Excluida del perdón real que Carlos V otorgó a los comuneros que habían participado en la rebelión, que no concedió a 293, entres ellos varios nobles, como el citado Pedro Maldonado, ella tampoco se rebajó a pedirla. Fue juzgada en rebeldía y condenada a muerte en 1524.

 En Toledo, y nada más partir ella, el corregidor Juan de Zumel hizo derruir su casa y propiedades y sembrarlas de sal, y grabó en un mármol la sentencia a muerte por traidor de Padilla. No se permitió tampoco que sus restos fueran traídos a su ciudad natal y ni aunque luego al pequeño de los Padilla, que sobrevivió a la guerra, se le reconoció el mayorazgo, el emperador autorizó ni que se reconstruyera su casa ni se repatriara su cuerpo, manteniendo por contra el infamante grabado.

Muerte en el exilio

Su muy influyente familia, su hermano el marqués de Mondejar y sus diferentes hermanos, el embajador y poeta Diego Hurtado de Mendoza fue quien más empeño puso, intentaron que el César Carlos le levantara el castigo, pero se mostró inflexible. María Pacheco murió en el exilio en marzo de año 1531. Se mantuvo firme y retadora hasta el final y en su testamento dejó escrito que puesto que «la majestad de César no le diera licencia para ir viva a acabar la vida en Villalar, adonde está sepultado el cuerpo de Juan de Padilla, su marido, que enterrasen su cuerpo en la Seo de Porto, delante el altar de San Hierónymo, que está detrás de la capilla mayor, y, comido el cuerpo, llevasen sus huesos a sepultar con los de su marido en la dicha villa de Villalar donde yace». Pero el Rey Carlos tampoco dio el visto bueno a esta póstuma petición.

 Fue ella misma quien compuso su propia glosa para que fuera labrada en su sepulcro y lo hizo en un cuidado latín, que había estudiado junto a su hermano Diego Hurtado de Mendoza en los felices tiempos de niñez en la Alhambra y aprovechado las enseñanzas de Pedro Mártir de Anglería de las que salió «muy docta en latín y en griego y matemática y muy leída en la Santa Escritura y en todo género de historia, en extremo en la poesía». Fue Diego, su hermano pequeño, quien mayor devoción tuvo por ella y hasta siendo proscrita y él un leal servidor de Carlos V no se recató en ir a visitarla a Oporto. Él fue quien escribió su epitafio, en el que asoma un indisimulado orgullo por ella:

«Si preguntas mi nombre, fue María,

Si mi tierra, Granada; mi apellido

De Pacheco y Mendoza, conocido

El uno y el otro más que el claro día

Si mi vida, seguir a mi marido;

Mi muerte en la opinión que él sostenía

España te dirá mi cualidad

Que nunca niega España la verdad».

La imagen que de ella se tuvo en su propio tiempo, y a pesar de la derrota, fue en general positiva y enaltecedora de sus virtudes. La llamaron leona de Castilla, brava hembra y centella de fuego y admiraron la lealtad de ella con su marido, el no menos admirado Juan Padilla. Hubo también, y no solo por parte de los enemigos realistas, críticas: «Má propensa a los excesos que a la moderación».

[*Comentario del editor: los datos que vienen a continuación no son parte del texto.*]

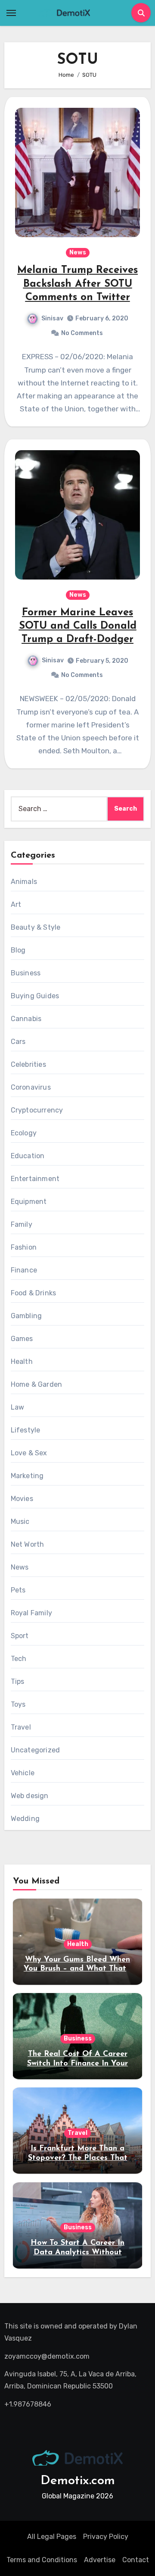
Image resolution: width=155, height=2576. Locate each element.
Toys (18, 1704)
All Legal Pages (51, 2536)
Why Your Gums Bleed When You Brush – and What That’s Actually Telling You (77, 1969)
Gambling (26, 1316)
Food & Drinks (33, 1293)
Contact (135, 2560)
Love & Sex (29, 1453)
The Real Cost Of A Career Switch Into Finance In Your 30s (77, 2063)
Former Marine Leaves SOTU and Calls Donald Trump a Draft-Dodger (77, 626)
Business (26, 973)
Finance (24, 1270)
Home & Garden (36, 1384)
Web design (30, 1796)
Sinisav (52, 318)
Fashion (24, 1247)
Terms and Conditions (41, 2560)
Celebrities (28, 1064)
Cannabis (26, 1019)
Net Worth (27, 1544)
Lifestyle (25, 1430)
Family (21, 1224)
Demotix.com (77, 2481)
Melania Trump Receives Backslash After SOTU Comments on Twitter (77, 283)
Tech (19, 1659)
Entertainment (35, 1179)
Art (16, 904)
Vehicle (22, 1773)
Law (18, 1407)
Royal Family (31, 1613)
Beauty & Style (36, 927)
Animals (24, 881)
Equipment (29, 1201)
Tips (18, 1681)
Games (22, 1339)
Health (22, 1361)
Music (20, 1521)
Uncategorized (35, 1750)
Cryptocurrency (37, 1110)
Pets (18, 1590)
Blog (18, 950)
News (77, 252)
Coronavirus (31, 1087)
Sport (20, 1636)
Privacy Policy (105, 2536)
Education (28, 1156)
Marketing (27, 1476)
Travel (21, 1727)
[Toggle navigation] (11, 13)
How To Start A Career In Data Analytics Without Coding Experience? (77, 2252)
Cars (18, 1041)
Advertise (99, 2560)
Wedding (25, 1818)
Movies (22, 1499)
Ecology (24, 1133)
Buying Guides (35, 996)
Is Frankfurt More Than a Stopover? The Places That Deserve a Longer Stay (77, 2158)
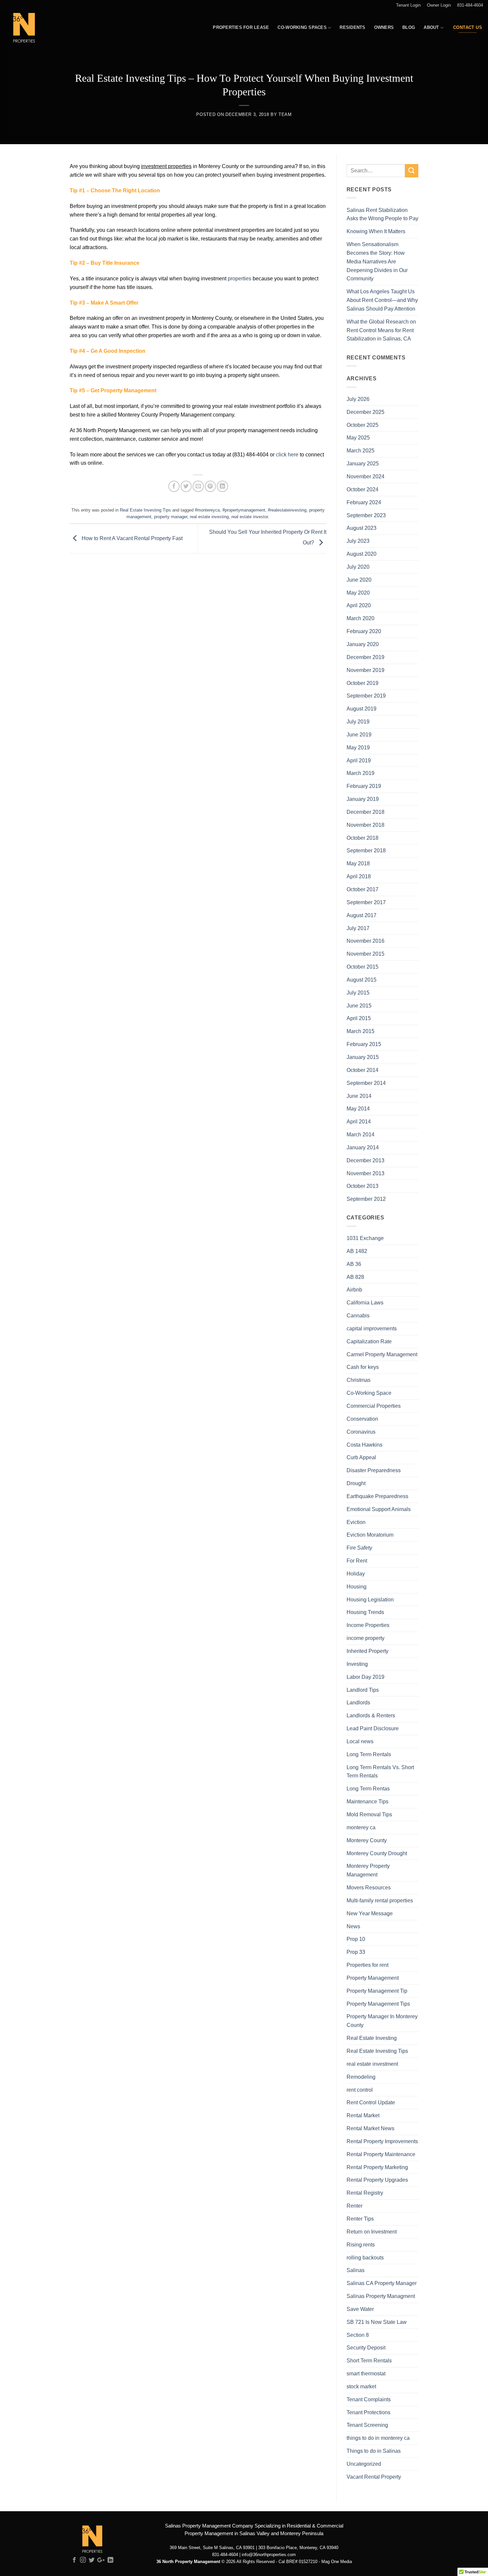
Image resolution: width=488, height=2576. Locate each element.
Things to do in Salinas (374, 2451)
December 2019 (365, 657)
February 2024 (364, 502)
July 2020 (358, 567)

 Pero fue la cultura popular y la leyenda -el personaje tenía todos los ingredientes para serlo- la que la hizo llegar, con la contribución de obras literarias y pictóricas, hasta nuestros días, convertida en una verdadera heroína que hoy mismo se sigue poniendo como ejemplo de resistencia y lealtad a una causa, así como de ser una adelantada, en su condición femenina, a su tiempo, e incluso en este último año se le siguen dedicando calles, como ha hecho la ciudad de Guadalajara con motivo del 500 aniversario del Alzamiento Comunero.